Start of Data for the task
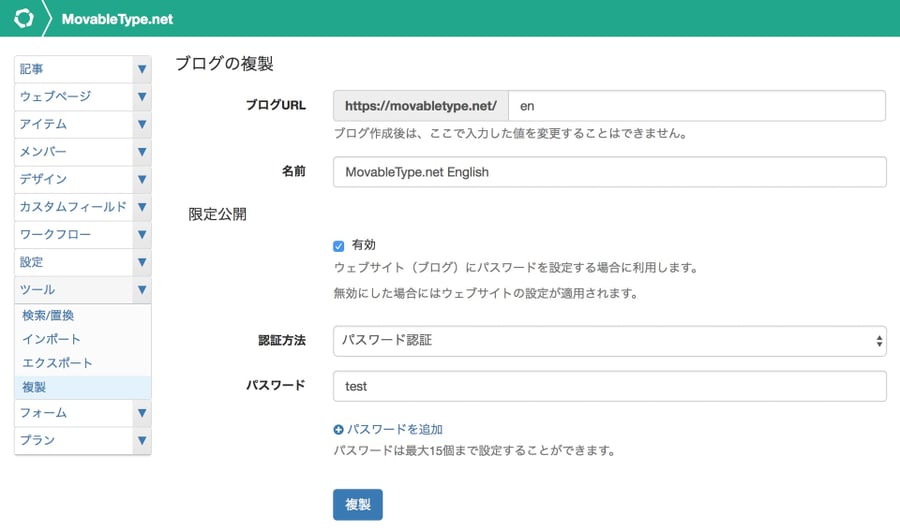
Task: Toggle the デザイン section arrow
Action: click(x=142, y=180)
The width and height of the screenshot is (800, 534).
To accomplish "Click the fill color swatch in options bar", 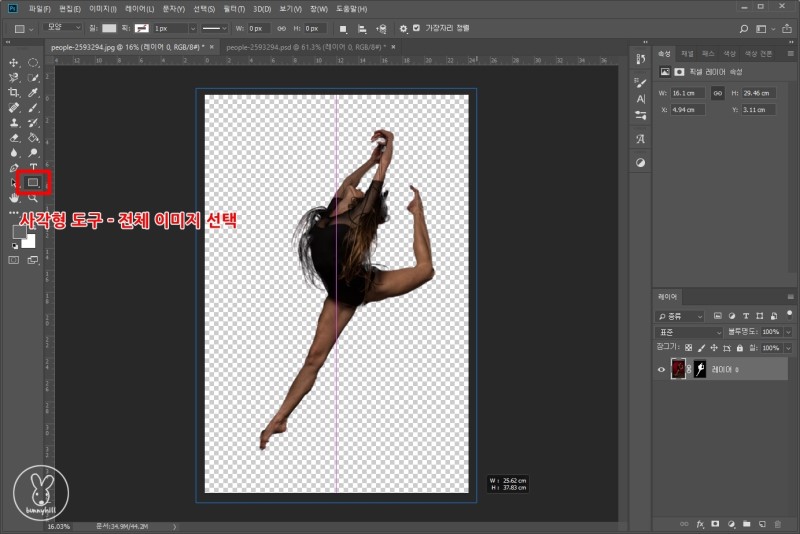I will (109, 29).

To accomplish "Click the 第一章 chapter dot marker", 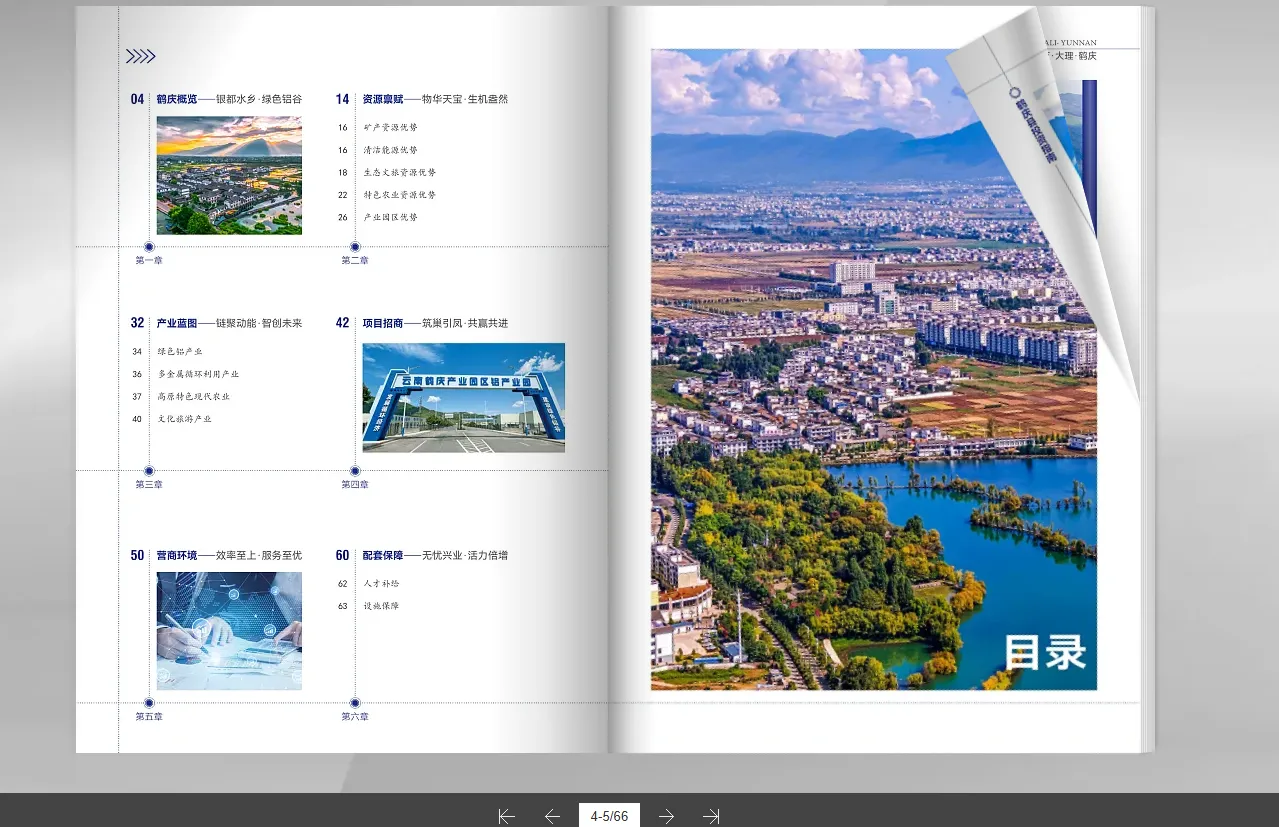I will tap(149, 246).
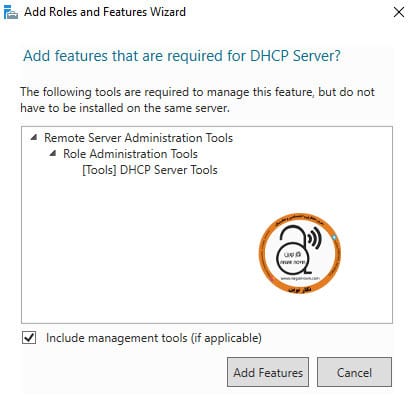Select Role Administration Tools tree item
This screenshot has width=412, height=414.
point(130,154)
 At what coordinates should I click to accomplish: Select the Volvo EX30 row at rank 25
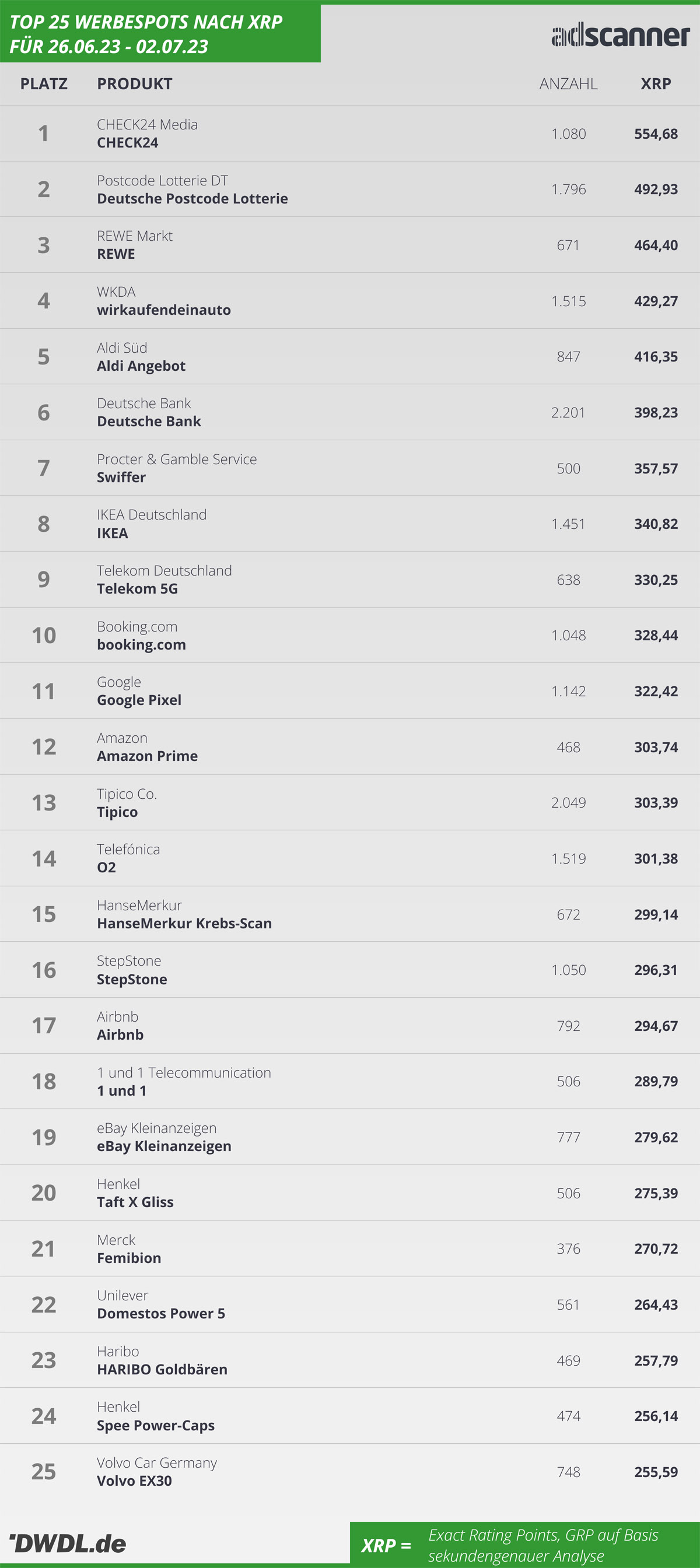pos(350,1472)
End of Data for the task
What you will do:
Retype, exactly and only, the lines from the one containing "At what coordinates" through the end of the entries, both ends included, and omit all pictures.

Solution below:
 At what coordinates should I click to accomplish: Select the Volvo EX30 row at rank 25
pos(350,1472)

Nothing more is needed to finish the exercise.